BNZ head of research Stephen Toplis is another economist seeing a likely better outcome from the March quarter GDP figures than the Reserve Bank. He's forecasting a 0.0% (IE flat) outcome.
"...There is a very good chance the data actually surprises in a manner that adds more weight to the need to reduce the current pace of stimulus," he says.
He also notes that the latest ANZ Business Outlook Survey supports the view of the BNZ economists that the demand for labour is exceeding potential supply and inflationary pressures are rising at an accelerating rate.
"A net 57.4% of businesses intend to raise selling prices. By past observation this would suggest annual CPI inflation rising to almost 6.0%!
"We are not forecasting this but the direction of pressure and risk is clear. The reading would have been markedly higher had it not been for a relatively conservative agriculture sector. A net 66.1% of retailers intend raising prices, a net 72.1% of manufacturers and an unprecedented net 80% of builders. Inflation expectations also rose to 2.22%, its highest reading since November 2018.
"Everything about the survey supports our long-held view that the cash rate is headed higher next year and, potentially, sooner and by more than many folk expect," Toplis says.
ASB senior economist Jane Turner also noted the results from the latest ANZ survey.
"The Covid-19 pandemic has disrupted global supply chains, seen shipping costs surge. The NZ border restrictions have also disrupted the labour market," she says
"For the first time in over a decade, there is genuine concern that current supply shocks and price movements could trigger a sustained lift in inflation pressure.

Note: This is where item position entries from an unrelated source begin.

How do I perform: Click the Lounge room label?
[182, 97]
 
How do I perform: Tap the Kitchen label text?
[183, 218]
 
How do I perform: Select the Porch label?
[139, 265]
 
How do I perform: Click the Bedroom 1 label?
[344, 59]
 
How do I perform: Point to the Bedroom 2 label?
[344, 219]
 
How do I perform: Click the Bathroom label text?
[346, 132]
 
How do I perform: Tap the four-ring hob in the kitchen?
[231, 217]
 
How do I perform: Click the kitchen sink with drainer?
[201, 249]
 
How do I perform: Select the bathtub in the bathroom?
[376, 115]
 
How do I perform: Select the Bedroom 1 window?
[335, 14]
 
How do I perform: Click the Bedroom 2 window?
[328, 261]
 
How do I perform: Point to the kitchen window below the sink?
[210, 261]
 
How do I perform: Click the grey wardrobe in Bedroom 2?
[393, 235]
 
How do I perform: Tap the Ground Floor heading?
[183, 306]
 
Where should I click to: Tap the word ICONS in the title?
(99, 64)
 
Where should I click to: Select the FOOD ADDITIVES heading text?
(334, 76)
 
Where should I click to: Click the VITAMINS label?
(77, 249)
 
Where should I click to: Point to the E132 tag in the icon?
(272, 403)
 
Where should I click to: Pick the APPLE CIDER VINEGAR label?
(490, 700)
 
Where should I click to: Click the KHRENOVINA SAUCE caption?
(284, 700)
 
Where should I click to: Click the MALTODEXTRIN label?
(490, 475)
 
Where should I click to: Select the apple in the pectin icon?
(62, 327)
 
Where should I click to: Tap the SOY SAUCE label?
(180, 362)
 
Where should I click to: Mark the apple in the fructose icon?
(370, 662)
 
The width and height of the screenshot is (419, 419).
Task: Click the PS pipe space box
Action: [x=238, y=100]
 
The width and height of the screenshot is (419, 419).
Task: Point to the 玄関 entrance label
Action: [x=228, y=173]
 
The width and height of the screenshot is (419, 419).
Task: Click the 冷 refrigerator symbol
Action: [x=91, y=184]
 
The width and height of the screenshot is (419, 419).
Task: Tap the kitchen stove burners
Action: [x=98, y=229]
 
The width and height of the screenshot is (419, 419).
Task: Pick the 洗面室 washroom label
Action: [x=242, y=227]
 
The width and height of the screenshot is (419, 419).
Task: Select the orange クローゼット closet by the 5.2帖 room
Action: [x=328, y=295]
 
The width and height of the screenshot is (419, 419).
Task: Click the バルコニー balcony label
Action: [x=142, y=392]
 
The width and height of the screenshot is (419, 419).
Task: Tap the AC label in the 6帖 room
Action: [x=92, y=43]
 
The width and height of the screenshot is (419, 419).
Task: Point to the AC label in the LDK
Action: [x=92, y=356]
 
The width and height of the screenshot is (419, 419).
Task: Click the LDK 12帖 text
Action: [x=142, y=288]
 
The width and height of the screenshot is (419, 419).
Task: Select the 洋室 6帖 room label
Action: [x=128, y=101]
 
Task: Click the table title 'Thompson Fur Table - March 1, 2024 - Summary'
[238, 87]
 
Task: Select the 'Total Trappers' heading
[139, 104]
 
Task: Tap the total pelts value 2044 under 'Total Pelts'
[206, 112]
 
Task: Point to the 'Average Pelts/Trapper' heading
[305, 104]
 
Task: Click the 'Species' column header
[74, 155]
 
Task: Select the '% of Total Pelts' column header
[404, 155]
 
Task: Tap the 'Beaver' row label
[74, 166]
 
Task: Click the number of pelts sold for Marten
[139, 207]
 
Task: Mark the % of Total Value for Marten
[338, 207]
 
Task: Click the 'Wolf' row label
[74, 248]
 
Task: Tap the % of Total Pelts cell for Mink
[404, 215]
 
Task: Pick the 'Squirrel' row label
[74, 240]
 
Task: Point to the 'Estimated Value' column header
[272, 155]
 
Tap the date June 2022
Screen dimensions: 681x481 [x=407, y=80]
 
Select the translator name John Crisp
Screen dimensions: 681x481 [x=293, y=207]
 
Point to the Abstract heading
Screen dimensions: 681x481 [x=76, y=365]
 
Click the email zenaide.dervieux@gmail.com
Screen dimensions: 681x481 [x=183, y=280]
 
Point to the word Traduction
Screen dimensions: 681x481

"Only time will tell how much of the lift in prices over 2021 will be transitory and how much will become more persistent. A strong demand environment (as indicated by business sentiment) suggests businesses should be able to pass on higher costs to consumers, which in turn points to that some of the inflation could become more persistent.
"The Q2 CPI inflation read, in July, will be closely watched to see how much price pressure is coming through. Wage growth is another key area to watch going forward."
ASB economists are also forecasting a May 2022 OCR hike.